First things first – sick update. I am now allowed to workout, kind of. Basically i’m allowed to mall walk. So if anyone feels the hankering to throw on a pair of SAS shoes and make a few laps past the Orange Julius and Spencer’s Gifts then please join me.
Some of you may have seen my status update titled: “nothing quite beats tripping & falling on your face on your way into work like doing it while holding a crockpot of buffalo chicken dip”. What you didn’t see before that was my excitement to wear high heels since I haven’t since I’ve been sick and my near trip right before that where I was able to catch myself and laughed thinking how embarassing it would be if I actually did fall. Then later in the day with all of my grace my high heel once again got caught in my pant leg and I fell for a third time, in the vestibule of my office building. I’m sure there is fantastic security footage.
I don’t know when I became so clumsy. I was always able to run without falling – that is until I started trail running. Every few minutes or so on the trail the sun would shine through a spot in the trees that would blind me and then my foot would find the most perfect root to trip on – I’d usually go down pretty fast on what can only be described as jagged fricking rocks that bite. Miraculously during a 50 mile trail ultramarathon through the Mark Twain National Forest (to the locals its known as the Samuel Clemens Nat’l Forest) I fell only once. I made up for it when I promptly tried to cleanse the wounds with anti-bacterial hand sanitizer (read: alcohol on open wounds).

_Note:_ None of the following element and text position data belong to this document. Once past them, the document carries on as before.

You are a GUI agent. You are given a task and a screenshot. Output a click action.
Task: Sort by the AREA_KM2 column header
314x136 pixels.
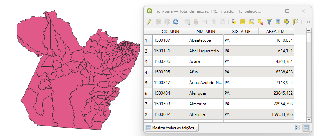[x=276, y=31]
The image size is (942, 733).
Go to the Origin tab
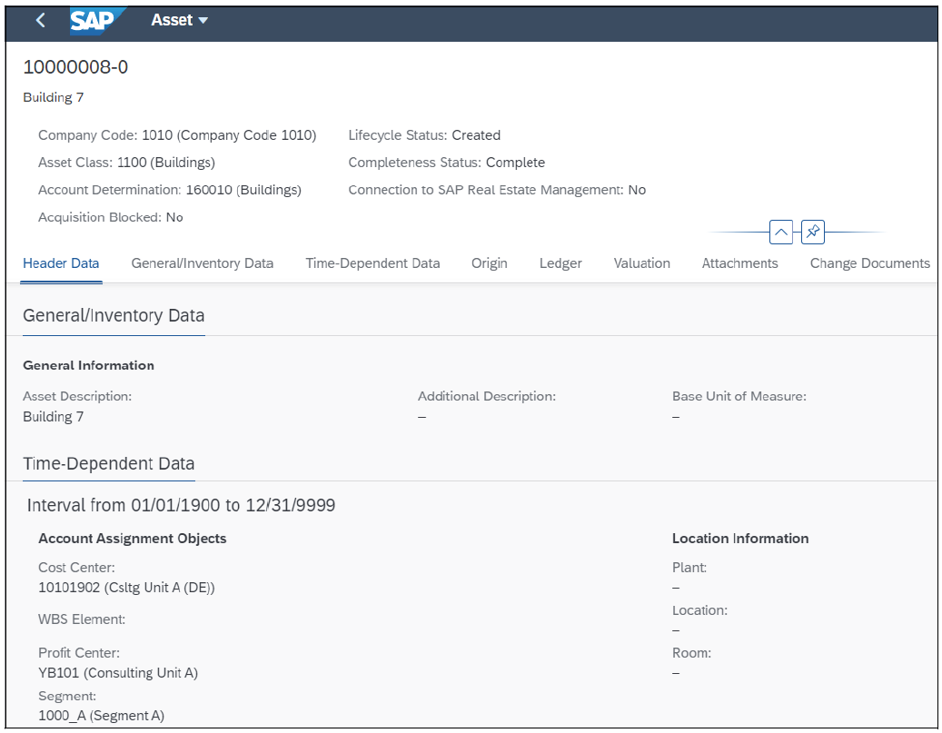(x=489, y=263)
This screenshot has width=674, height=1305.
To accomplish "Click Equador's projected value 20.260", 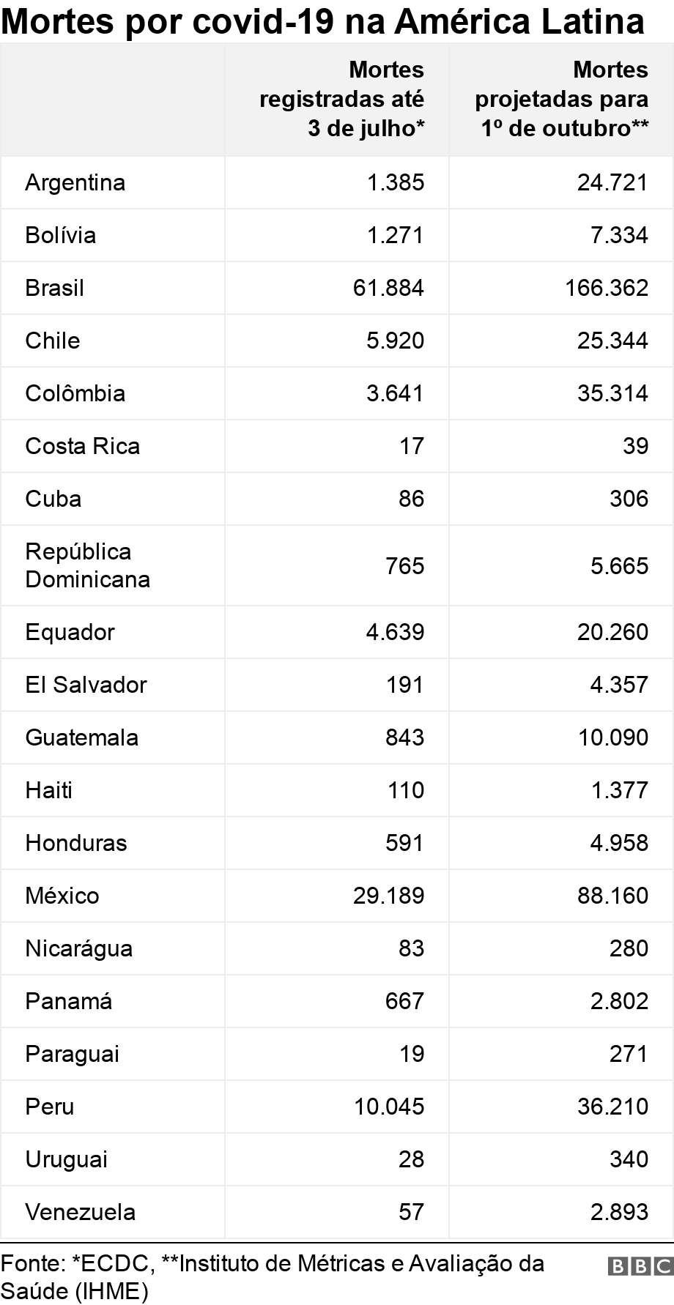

One would think that I should refrain from mobile activities before I put myself completely out of commission – but I proved a crowd wrong this past Thanksgiving.
Scene: kitchen at my sister “Ndrea”s house.
My sister’s kitchen is nice and open and tiled, which proved to be the best dance floor ever (you can’t tell in the tone of my writing but that “ever” was actually sung and a little bit drawn out). Her friend “Ancy” was the perfect ballerina performing pirouette after pirouette, kids slid across in their socks while trying to moonwalk, and I managed a good shuffle-ball-change and the robot. It was like this for the entire weekend of whimsy and turkey and thanks. The evening of Thanksgiving after all had died down and all nine kids were in bed the adults (that includes me) started to prepare for board games. A part of that preparation was eating the best food in the world – chips and dips. We stood around the kitchen counter to partake of the goods when all of a sudden, out of nowhere, my feet slipped right out from under me. I found myself laying on my back, looking up at the ceiling and a few faces, holding my inured elbow (it beautifully slammed into the counter during my voyage to the cold tile) and tears of laughter began to gush out. Once everyone was able to regain compsure from their own fits of laughter they asked what happened. There was no reason, no to to trip on, no one pushed me, I just plain old fell.